ADK 上下文缓存功能允许您缓存与支持的生成式 AI 模型(包括 Gemini 2.0 及更高版本模型)的请求数据。本文档说明了如何配置和使用此功能。

Configure context caching

配置上下文缓存

You configure the context caching feature at the ADK App object level, which wraps your agent. Use the ContextCacheConfig class to configure these settings, as shown in the following code sample:

您在 ADK App 对象级别配置上下文缓存功能,该对象包装您的智能体。使用 ContextCacheConfig 类配置这些设置,如以下代码示例所示:

from google.adk import Agent
from google.adk.apps.app import App
from google.adk.agents.context_cache_config import ContextCacheConfig

root_agent = Agent(
  # configure an agent using Gemini 2.0 or higher
  # 使用 Gemini 2.0 或更高版本配置智能体
)

# Create the app with context caching configuration
# 创建带有上下文缓存配置的应用
app = App(
    name='my-caching-agent-app',
    root_agent=root_agent,
    context_cache_config=ContextCacheConfig(
        min_tokens=2048,    # Minimum tokens to trigger caching
        # 触发缓存的最小令牌数
        ttl_seconds=600,    # Store for up to 10 minutes
        # 存储最多 10 分钟
        cache_intervals=5,  # Refresh after 5 uses
        # 使用 5 次后刷新
    ),
)

Configuration settings

配置设置

The ContextCacheConfig class has the following settings that control how caching works for your agent. When you configure these settings, they apply to all agents within your app.
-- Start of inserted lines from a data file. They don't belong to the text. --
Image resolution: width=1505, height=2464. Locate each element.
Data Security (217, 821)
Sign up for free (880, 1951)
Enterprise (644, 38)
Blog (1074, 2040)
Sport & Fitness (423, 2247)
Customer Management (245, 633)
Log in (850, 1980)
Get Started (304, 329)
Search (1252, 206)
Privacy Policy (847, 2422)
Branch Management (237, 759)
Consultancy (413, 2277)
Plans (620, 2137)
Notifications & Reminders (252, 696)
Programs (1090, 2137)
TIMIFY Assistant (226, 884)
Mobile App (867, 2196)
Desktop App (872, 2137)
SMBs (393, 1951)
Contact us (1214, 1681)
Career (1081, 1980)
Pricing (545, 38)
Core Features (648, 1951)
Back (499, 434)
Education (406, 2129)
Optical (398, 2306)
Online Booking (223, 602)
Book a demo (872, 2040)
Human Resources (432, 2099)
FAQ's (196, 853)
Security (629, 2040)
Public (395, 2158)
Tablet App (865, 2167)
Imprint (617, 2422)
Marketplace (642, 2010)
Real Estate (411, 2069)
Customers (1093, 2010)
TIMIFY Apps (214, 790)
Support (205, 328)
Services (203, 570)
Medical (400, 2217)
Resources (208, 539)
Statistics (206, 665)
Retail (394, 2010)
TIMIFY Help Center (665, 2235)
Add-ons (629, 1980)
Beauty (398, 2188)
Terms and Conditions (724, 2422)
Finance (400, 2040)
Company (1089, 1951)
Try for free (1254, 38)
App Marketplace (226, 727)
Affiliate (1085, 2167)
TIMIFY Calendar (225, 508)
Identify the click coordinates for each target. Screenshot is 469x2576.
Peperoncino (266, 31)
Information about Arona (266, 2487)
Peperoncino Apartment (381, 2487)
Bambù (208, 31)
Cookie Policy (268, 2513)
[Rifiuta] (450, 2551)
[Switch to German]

ContextCacheConfig 类具有以下设置,用于控制您的智能体的缓存工作方式。当您配置这些设置时,它们应用于应用程序中的所有智能体。

  • min_tokens (int): The minimum number of tokens required in a request to enable caching. This setting allows you to avoid the overhead of caching for very small requests where the performance benefit would be negligible. Defaults to 0.

    min_tokens (int): 启用缓存所需的最小令牌数。此设置允许您避免对非常小的请求进行缓存的开销,因为性能提升可以忽略不计。默认值为 0

  • ttl_seconds (int): The time-to-live (TTL) for the cache in seconds. This setting determines how long the cached content is stored before it is refreshed. Defaults to 1800 (30 minutes).

    ttl_seconds (int): 缓存的生存时间(TTL),以秒为单位。此设置确定在刷新之前缓存内容存储多长时间。默认值为 1800(30 分钟)。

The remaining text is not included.